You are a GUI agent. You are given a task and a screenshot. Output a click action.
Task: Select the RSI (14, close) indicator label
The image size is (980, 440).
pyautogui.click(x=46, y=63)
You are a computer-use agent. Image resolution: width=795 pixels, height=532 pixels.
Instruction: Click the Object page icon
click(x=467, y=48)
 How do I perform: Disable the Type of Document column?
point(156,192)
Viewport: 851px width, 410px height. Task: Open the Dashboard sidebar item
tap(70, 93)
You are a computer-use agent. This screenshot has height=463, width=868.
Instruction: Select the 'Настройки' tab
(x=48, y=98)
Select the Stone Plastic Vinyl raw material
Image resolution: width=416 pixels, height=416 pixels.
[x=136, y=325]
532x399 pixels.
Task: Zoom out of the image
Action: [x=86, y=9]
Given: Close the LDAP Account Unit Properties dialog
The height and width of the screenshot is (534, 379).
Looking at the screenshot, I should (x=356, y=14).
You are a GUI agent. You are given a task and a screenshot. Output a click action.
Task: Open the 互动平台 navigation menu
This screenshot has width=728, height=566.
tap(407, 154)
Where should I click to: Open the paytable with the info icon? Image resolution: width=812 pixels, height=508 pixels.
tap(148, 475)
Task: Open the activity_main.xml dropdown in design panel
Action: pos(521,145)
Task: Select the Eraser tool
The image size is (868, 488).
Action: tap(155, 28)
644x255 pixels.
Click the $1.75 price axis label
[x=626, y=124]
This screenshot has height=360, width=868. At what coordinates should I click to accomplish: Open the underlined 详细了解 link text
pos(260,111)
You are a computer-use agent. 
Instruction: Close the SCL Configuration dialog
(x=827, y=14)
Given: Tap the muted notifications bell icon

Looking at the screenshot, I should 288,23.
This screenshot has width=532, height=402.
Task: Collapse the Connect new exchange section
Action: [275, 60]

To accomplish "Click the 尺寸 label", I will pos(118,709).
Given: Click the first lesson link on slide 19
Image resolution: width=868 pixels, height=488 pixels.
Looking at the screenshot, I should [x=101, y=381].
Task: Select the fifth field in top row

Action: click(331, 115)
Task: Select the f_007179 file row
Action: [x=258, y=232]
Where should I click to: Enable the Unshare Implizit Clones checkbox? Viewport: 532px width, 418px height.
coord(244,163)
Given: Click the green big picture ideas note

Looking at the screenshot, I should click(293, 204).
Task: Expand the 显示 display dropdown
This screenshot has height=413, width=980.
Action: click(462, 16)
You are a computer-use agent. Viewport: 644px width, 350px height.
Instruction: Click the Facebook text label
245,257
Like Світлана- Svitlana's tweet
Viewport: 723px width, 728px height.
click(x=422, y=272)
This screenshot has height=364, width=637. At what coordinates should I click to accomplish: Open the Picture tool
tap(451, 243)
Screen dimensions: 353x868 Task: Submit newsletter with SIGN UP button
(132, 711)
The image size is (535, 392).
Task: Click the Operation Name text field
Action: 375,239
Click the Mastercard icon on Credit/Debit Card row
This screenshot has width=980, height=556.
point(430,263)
================================
Exercise
From the first line to the last, return the records unchanged.

Answer to this exercise
You are a GUI agent. You are given a task and a screenshot. Output a click action.
Task: Select the RSI (14, close) indicator label
The image size is (980, 440).
pyautogui.click(x=46, y=63)
You are a computer-use agent. Image resolution: width=795 pixels, height=532 pixels.
Instruction: Click the Object page icon
click(x=467, y=48)
 How do I perform: Disable the Type of Document column?
point(156,192)
Viewport: 851px width, 410px height. Task: Open the Dashboard sidebar item
tap(70, 93)
You are a computer-use agent. This screenshot has height=463, width=868.
Instruction: Select the 'Настройки' tab
(x=48, y=98)
Select the Stone Plastic Vinyl raw material
Image resolution: width=416 pixels, height=416 pixels.
[x=136, y=325]
532x399 pixels.
Task: Zoom out of the image
Action: [x=86, y=9]
Given: Close the LDAP Account Unit Properties dialog
The height and width of the screenshot is (534, 379).
Looking at the screenshot, I should (x=356, y=14).
You are a GUI agent. You are given a task and a screenshot. Output a click action.
Task: Open the 互动平台 navigation menu
This screenshot has width=728, height=566.
tap(407, 154)
Where should I click to: Open the paytable with the info icon? Image resolution: width=812 pixels, height=508 pixels.
tap(148, 475)
Task: Open the activity_main.xml dropdown in design panel
Action: pos(521,145)
Task: Select the Eraser tool
The image size is (868, 488).
Action: tap(155, 28)
644x255 pixels.
Click the $1.75 price axis label
[x=626, y=124]
This screenshot has height=360, width=868. At what coordinates should I click to accomplish: Open the underlined 详细了解 link text
pos(260,111)
You are a computer-use agent. 
Instruction: Close the SCL Configuration dialog
(x=827, y=14)
Given: Tap the muted notifications bell icon

Looking at the screenshot, I should 288,23.
This screenshot has width=532, height=402.
Task: Collapse the Connect new exchange section
Action: [275, 60]

To accomplish "Click the 尺寸 label", I will pos(118,709).
Given: Click the first lesson link on slide 19
Image resolution: width=868 pixels, height=488 pixels.
Looking at the screenshot, I should [x=101, y=381].
Task: Select the fifth field in top row

Action: click(331, 115)
Task: Select the f_007179 file row
Action: [x=258, y=232]
Where should I click to: Enable the Unshare Implizit Clones checkbox? Viewport: 532px width, 418px height.
coord(244,163)
Given: Click the green big picture ideas note

Looking at the screenshot, I should click(293, 204).
Task: Expand the 显示 display dropdown
This screenshot has height=413, width=980.
Action: click(462, 16)
You are a computer-use agent. Viewport: 644px width, 350px height.
Instruction: Click the Facebook text label
245,257
Like Світлана- Svitlana's tweet
Viewport: 723px width, 728px height.
click(x=422, y=272)
This screenshot has height=364, width=637. At what coordinates should I click to accomplish: Open the Picture tool
tap(451, 243)
Screen dimensions: 353x868 Task: Submit newsletter with SIGN UP button
(132, 711)
The image size is (535, 392).
Task: Click the Operation Name text field
Action: 375,239
Click the Mastercard icon on Credit/Debit Card row
This screenshot has width=980, height=556.
point(430,263)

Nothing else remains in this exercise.